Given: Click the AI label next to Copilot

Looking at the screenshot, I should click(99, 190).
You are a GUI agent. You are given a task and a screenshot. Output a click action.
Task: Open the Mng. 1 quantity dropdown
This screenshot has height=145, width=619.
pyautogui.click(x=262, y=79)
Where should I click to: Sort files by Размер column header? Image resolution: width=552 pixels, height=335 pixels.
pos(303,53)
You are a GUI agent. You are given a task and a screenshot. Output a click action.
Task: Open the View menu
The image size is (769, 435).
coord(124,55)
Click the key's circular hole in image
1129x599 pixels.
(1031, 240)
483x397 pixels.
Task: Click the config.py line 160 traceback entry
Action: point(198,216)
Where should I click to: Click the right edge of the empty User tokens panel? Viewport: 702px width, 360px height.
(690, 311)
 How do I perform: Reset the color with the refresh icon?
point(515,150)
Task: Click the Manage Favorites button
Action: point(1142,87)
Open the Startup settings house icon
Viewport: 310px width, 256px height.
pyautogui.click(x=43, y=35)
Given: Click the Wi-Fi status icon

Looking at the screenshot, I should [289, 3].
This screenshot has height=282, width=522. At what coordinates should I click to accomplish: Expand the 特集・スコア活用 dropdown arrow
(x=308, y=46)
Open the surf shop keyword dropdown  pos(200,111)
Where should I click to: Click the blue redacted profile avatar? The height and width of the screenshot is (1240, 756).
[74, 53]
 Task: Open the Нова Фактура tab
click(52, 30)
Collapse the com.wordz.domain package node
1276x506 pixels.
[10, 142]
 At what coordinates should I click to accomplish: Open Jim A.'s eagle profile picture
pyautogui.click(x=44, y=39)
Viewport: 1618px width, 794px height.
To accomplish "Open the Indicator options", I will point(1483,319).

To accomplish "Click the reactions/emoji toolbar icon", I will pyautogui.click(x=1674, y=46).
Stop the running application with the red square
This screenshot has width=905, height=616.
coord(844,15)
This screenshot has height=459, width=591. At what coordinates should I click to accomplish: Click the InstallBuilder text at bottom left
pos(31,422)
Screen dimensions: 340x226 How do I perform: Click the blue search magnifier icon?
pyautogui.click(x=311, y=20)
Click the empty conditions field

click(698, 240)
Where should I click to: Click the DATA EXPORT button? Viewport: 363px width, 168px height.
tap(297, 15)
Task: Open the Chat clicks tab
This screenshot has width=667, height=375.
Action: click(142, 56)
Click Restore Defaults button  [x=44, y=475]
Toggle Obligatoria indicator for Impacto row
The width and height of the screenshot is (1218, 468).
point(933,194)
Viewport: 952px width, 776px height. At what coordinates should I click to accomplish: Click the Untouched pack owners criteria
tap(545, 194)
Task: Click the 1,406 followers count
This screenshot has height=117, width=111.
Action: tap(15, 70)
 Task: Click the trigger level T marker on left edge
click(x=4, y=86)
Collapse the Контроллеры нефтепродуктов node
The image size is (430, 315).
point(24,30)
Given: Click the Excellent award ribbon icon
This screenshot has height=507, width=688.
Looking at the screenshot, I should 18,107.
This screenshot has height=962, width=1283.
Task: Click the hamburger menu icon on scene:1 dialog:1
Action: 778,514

----

Exercise prompt
Using the data above, copy each line that contains "will".

Exercise solution
To accomplish "Open the Indicator options", I will point(1483,319).
To accomplish "Click the reactions/emoji toolbar icon", I will pyautogui.click(x=1674, y=46).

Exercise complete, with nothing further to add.